Making farm ponds sustainable:

These steps need to be undertaken to make farm ponds ecologically sustainable:

  • Regulating borewells and the use of groundwater for farm ponds.
  • Limiting the number of farm ponds and size in each village depending on hydrology, topography, climate patterns, population, etc. These provisions must be included in the scheme itself.
  • Finding substitutes for plastic linings, like WOTR (Watershed Organisation Trust), Pune that experimented with 80 percent soil and 20 percent cement for coating, which reduced 50 percent cost and was found to be ecologically effective and sustainable.
  • Using farm ponds for domestic use.
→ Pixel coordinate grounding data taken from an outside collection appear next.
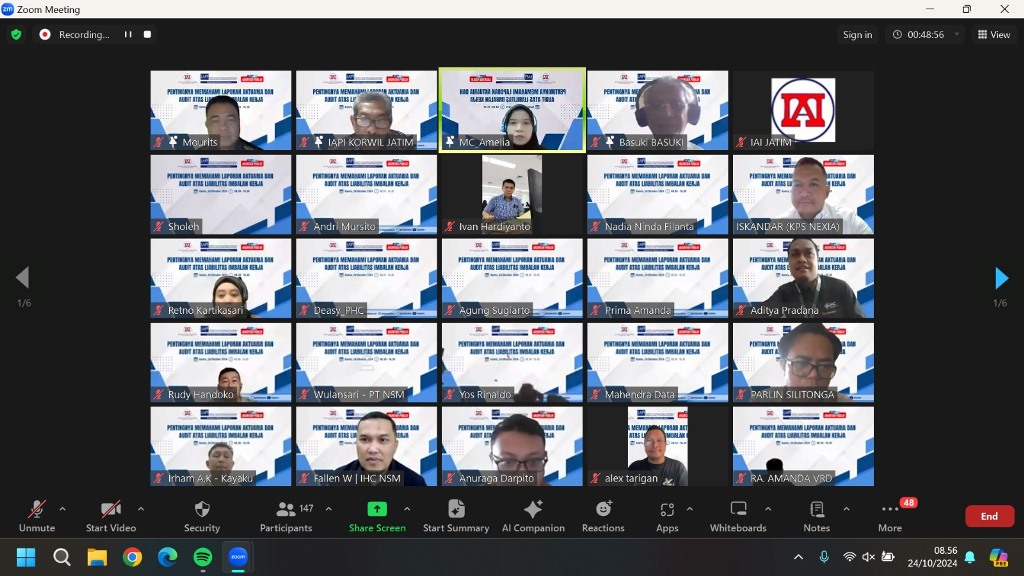Go to next gallery page arrow
1024x576 pixels.
tap(1001, 278)
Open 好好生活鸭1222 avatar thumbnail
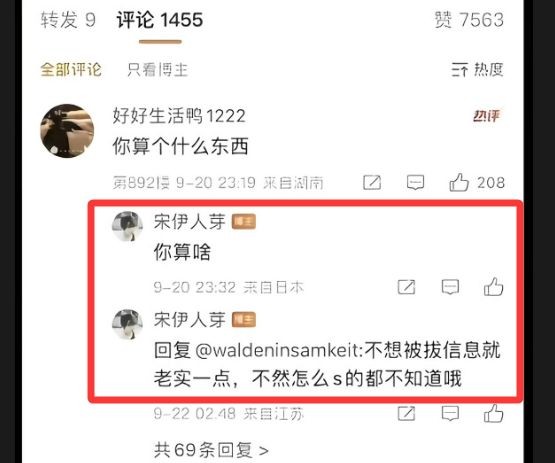The image size is (555, 463). [67, 131]
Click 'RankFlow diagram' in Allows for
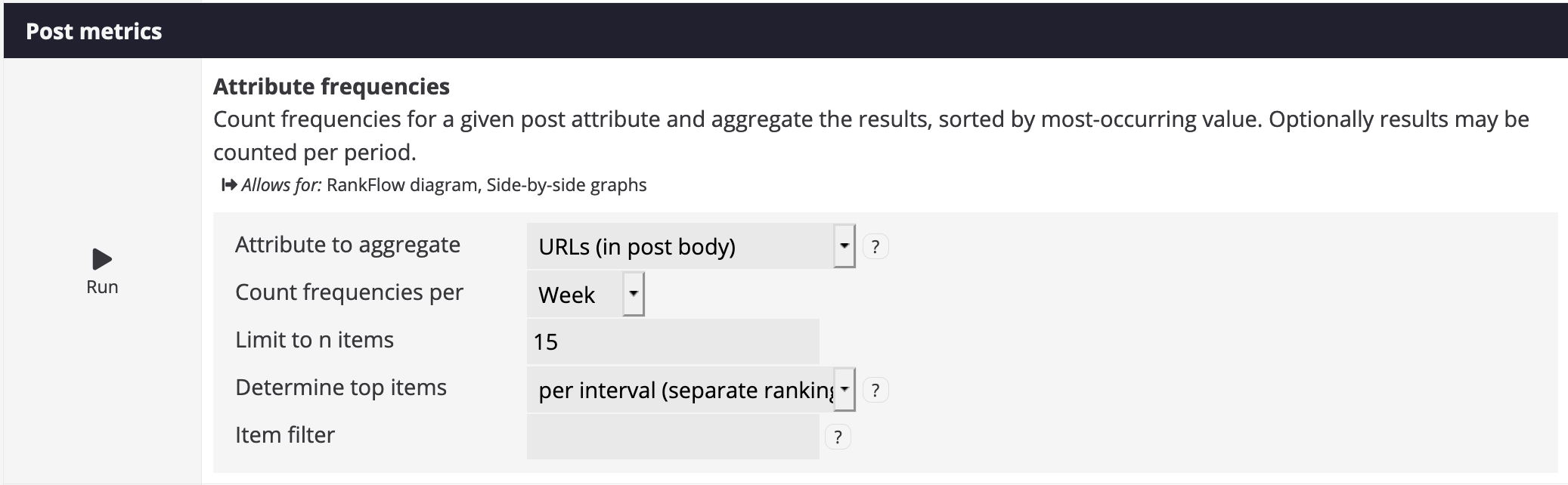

This experiment was carried out in the Marathwada region successfully by WOTR.
  • Community farm ponds were built with participation from the locals right from planning, implementation to maintenance thus, creating ownership amongst the beneficiaries. It also helped in reducing the number of ponds in the village.
  • Covering pond surfaces to reduce evaporation. Aquaponics can be practised for reducing evaporation and providing supplementary income. And if possible pisciculture too.
  • Farm ponds constructed with minimum surface area and greater depth can also reduce evaporation when temperature rises above 40 degrees.
  • Provision of subsidy to small and marginalised farmers to avoid loss for diverting available land for farm ponds, hence reducing area under cultivation.
  • Focus on micro-irrigation projects like drip and sprinkler irrigation which provide a higher rate of interest than large irrigation projects like the dams, canal irrigation, etc.
  • Promotion of cottage industries like food processing, thus motivating farmers to cultivate different crops than water guzzlers. Cottage industries can be built with the help of SHGs and cooperatives thus further providing employment and income opportunities to the locals.

Case study

  • Evidence from the ground in North Karnataka and Telangana under the initiative of an NGO, the Deshpande Foundation, indicates that with awareness creation among farmers, CSR spends by corporates, focused lending by banks like SBI and support of institutions like NABARD, big changes at the grassroots level are possible.
  • In districts like Dharwad, Bellary, Kalaburagi and Karim Nagar, farm ponds of the size of 100 feet by 100 feet with a depth of 12 feet, constructed under the aegis of the Foundation are now helping farmers draw water for their crops without even the availability of large irrigation systems. Instead of single cropping, the beneficiaries now do multiple cropping and naturally, output has increased.

Way forward:

  • Overall, farm ponds can act as effective harvesting structures and also yield healthy financial returns. But if they are promoted merely for on-farm storage of groundwater and canal water, they could accelerate, rather than reduce, the water crisis in the countryside.
  • Assured irrigation created through farm ponds has led to some farmers in Bundelkhand even planning rearing of fish or taking a crop of singhaada (water chestnut) in their fields. There could also be scope to earn extra income from planting of fruit-bearing trees on the bunds. By enabling harvesting and conservation of rainwater, creating irrigation potential and providing a means of drought proofing, farm ponds have shown they can be a potential game-changer for even parched regions like Bundelkhand.

Source: The Hindu BL 

Mains Question:

Q. Discuss how can farm ponds transform livelihoods of the farmers in India. What steps need to be undertaken to make farm ponds ecologically sustainable?